DATA LISTING: Begin
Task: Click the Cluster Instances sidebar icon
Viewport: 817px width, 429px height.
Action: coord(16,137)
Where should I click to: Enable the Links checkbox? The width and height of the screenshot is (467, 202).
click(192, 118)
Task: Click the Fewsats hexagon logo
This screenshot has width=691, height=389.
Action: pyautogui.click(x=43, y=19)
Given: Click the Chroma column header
DATA LISTING: End
DATA LISTING: Begin
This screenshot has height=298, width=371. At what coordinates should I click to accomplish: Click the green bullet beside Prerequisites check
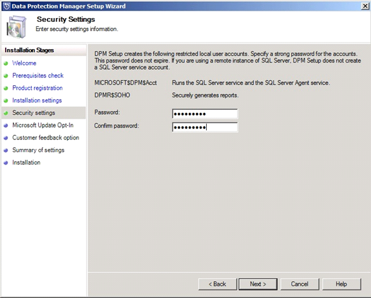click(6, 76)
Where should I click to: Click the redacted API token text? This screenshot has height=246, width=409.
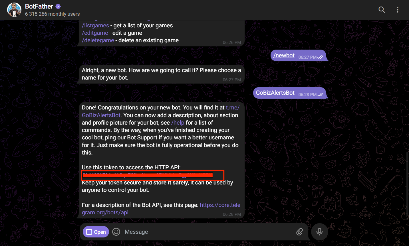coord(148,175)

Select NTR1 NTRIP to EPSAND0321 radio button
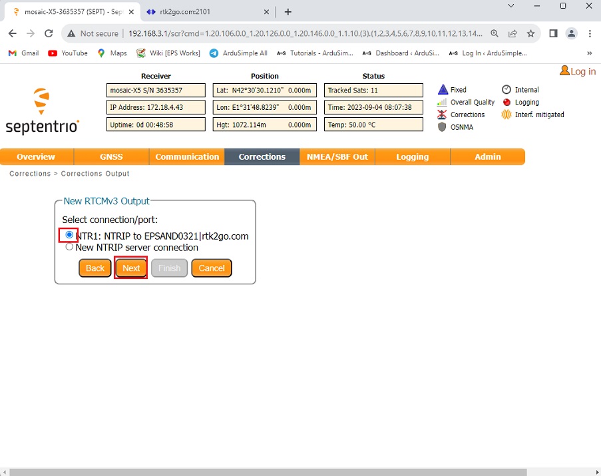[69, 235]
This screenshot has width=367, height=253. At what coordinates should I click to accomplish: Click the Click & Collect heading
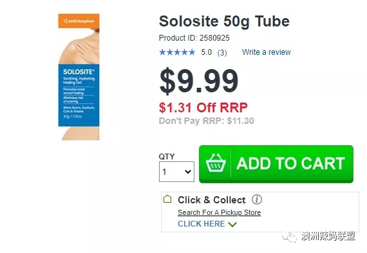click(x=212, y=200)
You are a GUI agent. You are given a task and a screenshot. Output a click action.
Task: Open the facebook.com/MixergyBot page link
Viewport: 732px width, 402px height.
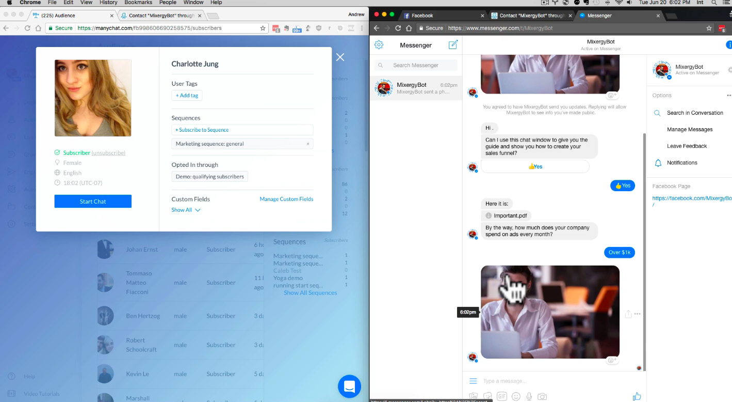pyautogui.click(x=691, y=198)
DATA LISTING: End
• _TASK DETAILS_
When the line with "Task: Click the Cluster" is reached in the data above, start copying there, and copy each line exactly until the line with "Given: Click the Chroma column header" has been copied; copy nothing else.

• _RESULT OF THE TASK_
Task: Click the Cluster Instances sidebar icon
Viewport: 817px width, 429px height.
Action: coord(16,137)
Where should I click to: Enable the Links checkbox? The width and height of the screenshot is (467, 202).
click(192, 118)
Task: Click the Fewsats hexagon logo
This screenshot has width=691, height=389.
Action: pyautogui.click(x=43, y=19)
Given: Click the Chroma column header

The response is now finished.